Adesso però apro una parentesi, probabilmete un po’ polemica. Il festival di giornalismo ha avuto una risonanza mediatica enorme. I giornalisti si sono mossi perchè il loro ‘salotto’ fosse difeso e molti dei contributors sono stati gli stessi giornalisti. Gli organizzatori del festival avevano avuto finanziamenti pubblici per oltre 7 anni poi c’è stato il problema, la raccolta fondi e dopo aver fatto l’edizione col crowdfunding hanno firmato accordo con la Regione Umbria. Questa non è una critica per la validità del format ma io credo nella coerenza e la nostra è una situazione un po’ differente.

Noi abbiamo attivato anche l’anno scorso una campagna ma ha portato in cassa sempre cifre molto piccole perché ci manca l’eco mediatico.

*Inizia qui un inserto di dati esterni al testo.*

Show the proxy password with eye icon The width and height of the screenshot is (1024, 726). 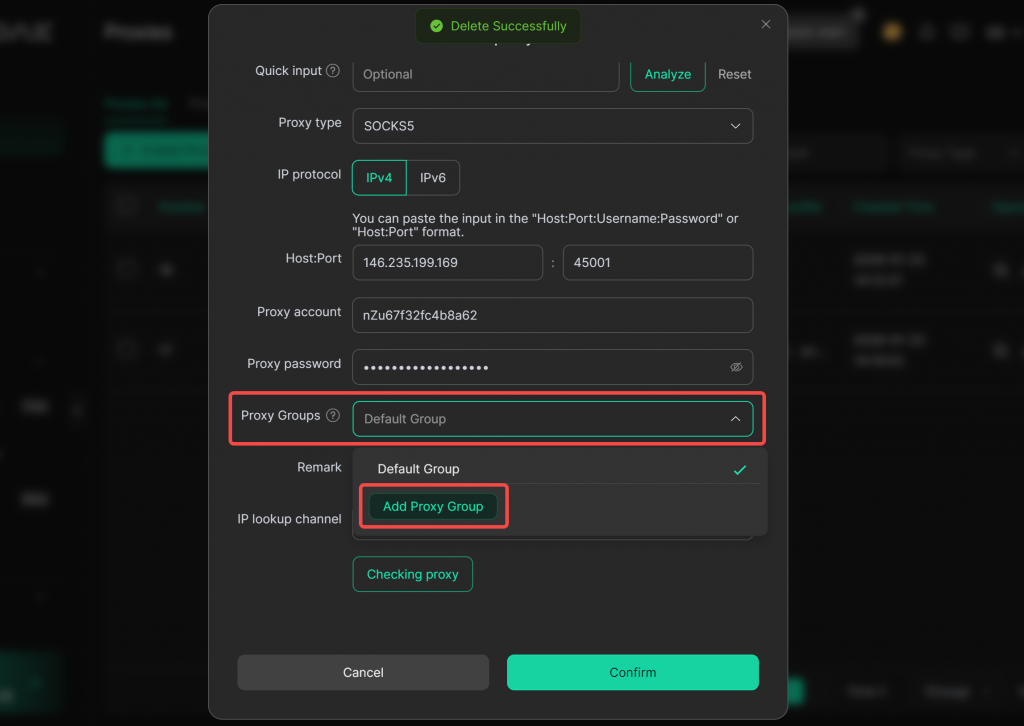coord(736,367)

A questo aggiungo che oggi come oggi, dopo aver sganciato la ‘bomba’ della cancellazione dell’edizione 2015 del PSPF abbiamo notato un gran movimento della rete e sono sicuro che se attivassimo il crowdfunding ora raggiungeremmo di certo la cifra che ci serve. Però non sarebbe coerente con la nostra scelta di abbandonare un’edizione del festival. Quello che vogliamo fare noi non è chiedere ancora uno sforzo alla gente per riuscire a realizzare l’edizione 2015 ma smuovere la classe dirigenziale  che a nostro parere dovrebbe sostenere iniziative che portano loro prestigio.

L’anno scorso abbiamo fatto un festival con numeri importanti rispetto a cifre investite ridicole. Si parla di meno 20 mila euro. Però credo che ci sono cose che devono essere fatte da una classe politica perchè se 3 mila persone arrivano in una città, pagano il biglietto, dormono, mangiano… c’è un indotto, c’è una restituzione alla città e alla Regione. Ci deve essere contropartita da parte delle istituzioni perché il pubblico lo puoi coinvolgere in una raccolta fondi e forse sì salvi un’edizione ma questa non è la soluzione”.

 

Dopo la notizia della cancellazione dell’edizione 2015 qualcuno a livello di amministrazione si è fatto sentire?

“C’è stato un certo movimento politico che si è fatto avanti, poi ci sono stati tanti commenti e anche idee. Tra queste sono arrivate alcune proposte per portare fuori da Perugia il festival. Noi abbiamo una rete a livello europeo enorme, collegamenti molto importanti a livello internazionale, e se le cose non prenderanno la direzione giusta con molta probabilità non nascondo che valuteremo anche questa opzione di far uscire da Perugia la manifestazione”.